Re: [PATCH] mm/userfaultfd: provide unmasked address on page-fault

linux-mm.kvack.org archive mirror
 help / color / mirror / Atom feed

From: David Hildenbrand <david@redhat.com>
To: Nadav Amit <nadav.amit@gmail.com>
Cc: Andrew Morton <akpm@linux-foundation.org>,
	Peter Xu <peterx@redhat.com>, LKML <linux-kernel@vger.kernel.org>,
	Linux-MM <linux-mm@kvack.org>,
	Andrea Arcangeli <aarcange@redhat.com>,
	Mike Rapoport <rppt@linux.vnet.ibm.com>, Jan Kara <jack@suse.cz>,
	stable@vger.kernel.org
Subject: Re: [PATCH] mm/userfaultfd: provide unmasked address on page-fault
Date: Sat, 9 Oct 2021 09:59:35 +0200	[thread overview]
Message-ID: <f5ea62e1-cf21-6bd8-37f8-1a0f9637402c@redhat.com> (raw)
In-Reply-To: <E2ADE3F0-74B1-4D1D-80AE-0BBC49D932E6@gmail.com>

On 09.10.21 00:02, Nadav Amit wrote:
> 
> 
>> On Oct 8, 2021, at 1:05 AM, David Hildenbrand <david@redhat.com> wrote:
>>
>> On 08.10.21 01:50, Nadav Amit wrote:
>>> From: Nadav Amit <namit@vmware.com>
>>> Userfaultfd is supposed to provide the full address (i.e., unmasked) of
>>> the faulting access back to userspace.
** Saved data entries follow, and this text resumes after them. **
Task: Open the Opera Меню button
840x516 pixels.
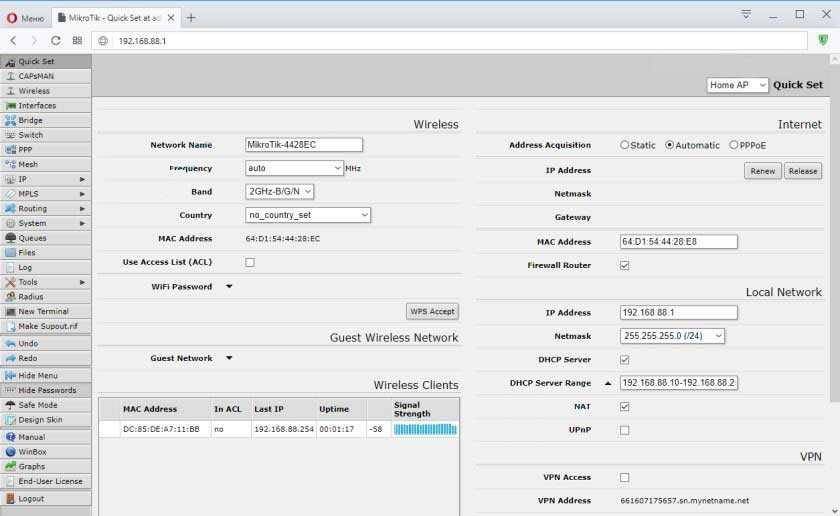Action: click(24, 17)
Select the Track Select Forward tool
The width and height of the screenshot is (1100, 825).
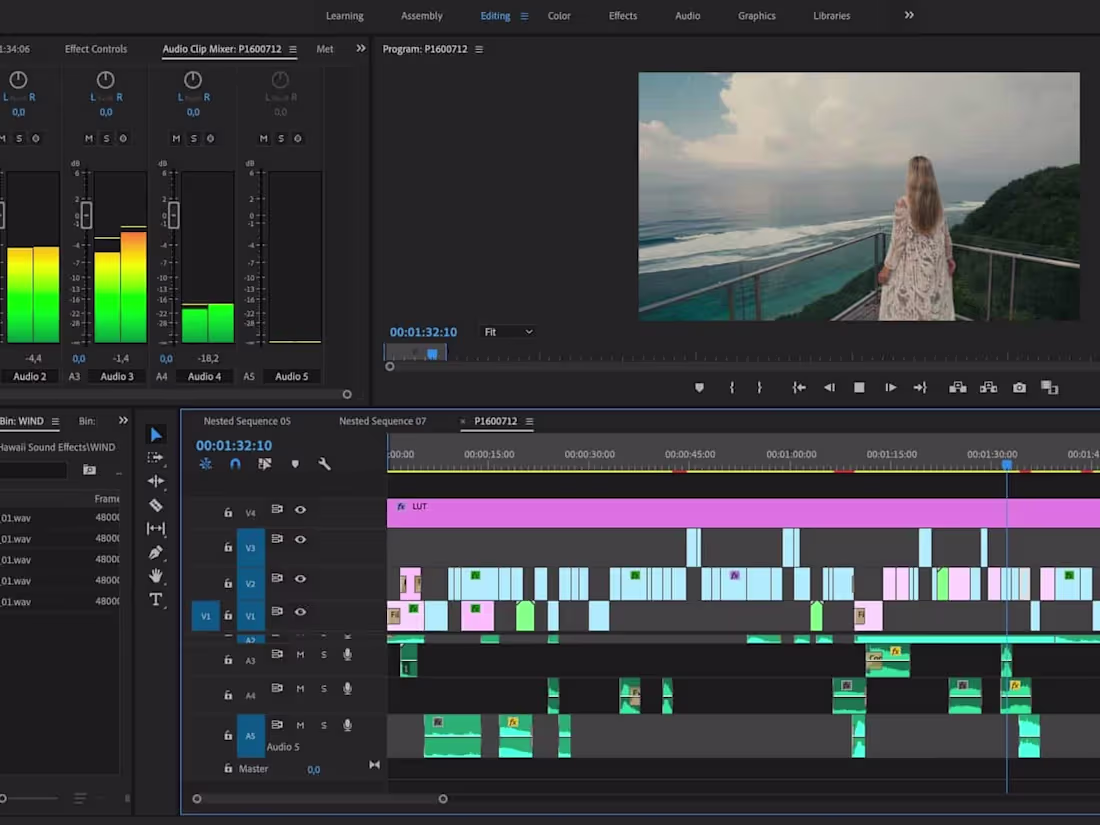tap(156, 458)

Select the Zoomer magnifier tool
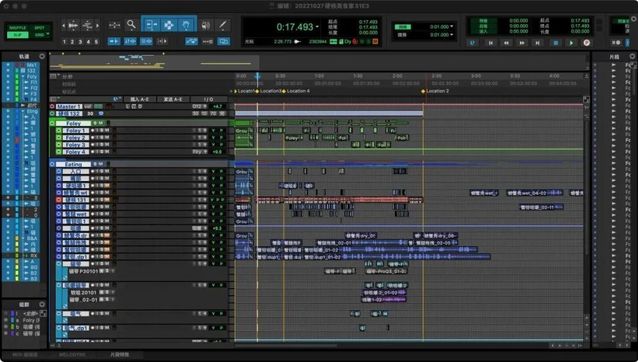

However, that is not the case for
>>> quite some time.
>>> Even running "userfaultfd_demo" from the userfaultfd man page provides
>>> the wrong output (and contradicts the man page). Notice that
>>> "UFFD_EVENT_PAGEFAULT event" shows the masked address.
>>> 	Address returned by mmap() = 0x7fc5e30b3000
>>> 	fault_handler_thread():
>>> 	    poll() returns: nready = 1; POLLIN = 1; POLLERR = 0
>>> 	    UFFD_EVENT_PAGEFAULT event: flags = 0; address = 7fc5e30b3000
>>> 		(uffdio_copy.copy returned 4096)
>>> 	Read address 0x7fc5e30b300f in main(): A
>>> 	Read address 0x7fc5e30b340f in main(): A
>>> 	Read address 0x7fc5e30b380f in main(): A
>>> 	Read address 0x7fc5e30b3c0f in main(): A
>>> Add a new "real_address" field to vmf to hold the unmasked address. It
>>> is possible to keep the unmasked address in the existing address field
>>> (and mask whenever necessary) instead, but this is likely to cause
>>> backporting problems of this patch.
>>
>> Can we be sure that no existing users will rely on this behavior that has been the case since end of 2016 IIRC, one year after UFFD was upstreamed?
> 
> Let me to blow off your mind: how do you be sure that the current behavior does not make applications to misbehave? It might cause performance issues as it did for me or hidden correctness issues.
> 

Fair point, but now we can speculate what's more likely:

Having an app rely on >4 year old kernel behavior just after the feature 
was released or having and app rely on kernel behavior that was the case 
for the last 4 years?

<offtopic>
Someone once told me about the unwritten way to remove things from the 
kernel. 1) Silently break it upstream 2) Wait 2 kernel releases 3) 
Propose removal of the feature because it's broken and nobody complained.
<\offtopic>

You might ask "why does David even care?", here is why:

For the records, I *do* have a prototype from last year that breaks with 
this new behavior as far as I can tell: using uffd in the context of 
virtio-balloon in QEMU. I just pushed the latest state to a !private 
github tree:
   https://github.com/davidhildenbrand/qemu/tree/virtio-balloon-uffd

In that code, I made sure that I'm only dealing with 4k pages (because 
that's the only thing virtio-balloon really can deal with), and during 
the debugging I figured that the kernel always returns 4k aligned page 
fault addresses, so I didn't care about masking. I'll reuse the 
unmodified fault address for UFFDIO_ZEROPAGE()/UFFDIO_COPY()/... which 
should then fail because:

"
EINVAL The start or the len field of the ufdio_range structure
               was not a multiple of the system page size; or len was
               zero; or the specified range was otherwise invalid.
"

If I'm too lazy to read all documentation, I'm quite sure that there are 
other people that don't. I don't care to much if this patch breaks that 
prototype, it's just a prototype after all, but I am concerned that we 
might break other users in a similar way.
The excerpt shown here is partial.